▶ **ABOUT THIS EXERCISE**:
Print the material underneath in full, keeping every line exactly as it is.
==============================
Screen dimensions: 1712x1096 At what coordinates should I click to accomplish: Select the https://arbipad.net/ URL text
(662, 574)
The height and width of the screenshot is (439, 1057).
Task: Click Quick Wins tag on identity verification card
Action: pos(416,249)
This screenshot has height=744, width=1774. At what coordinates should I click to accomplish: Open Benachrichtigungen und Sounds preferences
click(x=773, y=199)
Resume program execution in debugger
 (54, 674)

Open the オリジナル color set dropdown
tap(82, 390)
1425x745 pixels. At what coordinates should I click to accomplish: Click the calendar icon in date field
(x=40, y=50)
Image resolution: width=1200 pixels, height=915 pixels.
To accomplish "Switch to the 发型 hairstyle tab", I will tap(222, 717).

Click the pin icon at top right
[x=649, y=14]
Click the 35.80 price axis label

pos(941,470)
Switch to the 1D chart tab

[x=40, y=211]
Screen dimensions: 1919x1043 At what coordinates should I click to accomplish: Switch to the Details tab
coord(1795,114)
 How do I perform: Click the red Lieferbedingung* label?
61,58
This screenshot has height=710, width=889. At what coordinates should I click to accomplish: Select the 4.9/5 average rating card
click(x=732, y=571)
==============================
▶ **RESULT OF THIS TASK**:
Screen dimensions: 1712x1096 At what coordinates should I click to accomplish: Select the https://arbipad.net/ URL text
(662, 574)
The height and width of the screenshot is (439, 1057).
Task: Click Quick Wins tag on identity verification card
Action: pos(416,249)
This screenshot has height=744, width=1774. At what coordinates should I click to accomplish: Open Benachrichtigungen und Sounds preferences
click(x=773, y=199)
Resume program execution in debugger
 (54, 674)

Open the オリジナル color set dropdown
tap(82, 390)
1425x745 pixels. At what coordinates should I click to accomplish: Click the calendar icon in date field
(x=40, y=50)
Image resolution: width=1200 pixels, height=915 pixels.
To accomplish "Switch to the 发型 hairstyle tab", I will tap(222, 717).

Click the pin icon at top right
[x=649, y=14]
Click the 35.80 price axis label

pos(941,470)
Switch to the 1D chart tab

[x=40, y=211]
Screen dimensions: 1919x1043 At what coordinates should I click to accomplish: Switch to the Details tab
coord(1795,114)
 How do I perform: Click the red Lieferbedingung* label?
61,58
This screenshot has height=710, width=889. At what coordinates should I click to accomplish: Select the 4.9/5 average rating card
click(x=732, y=571)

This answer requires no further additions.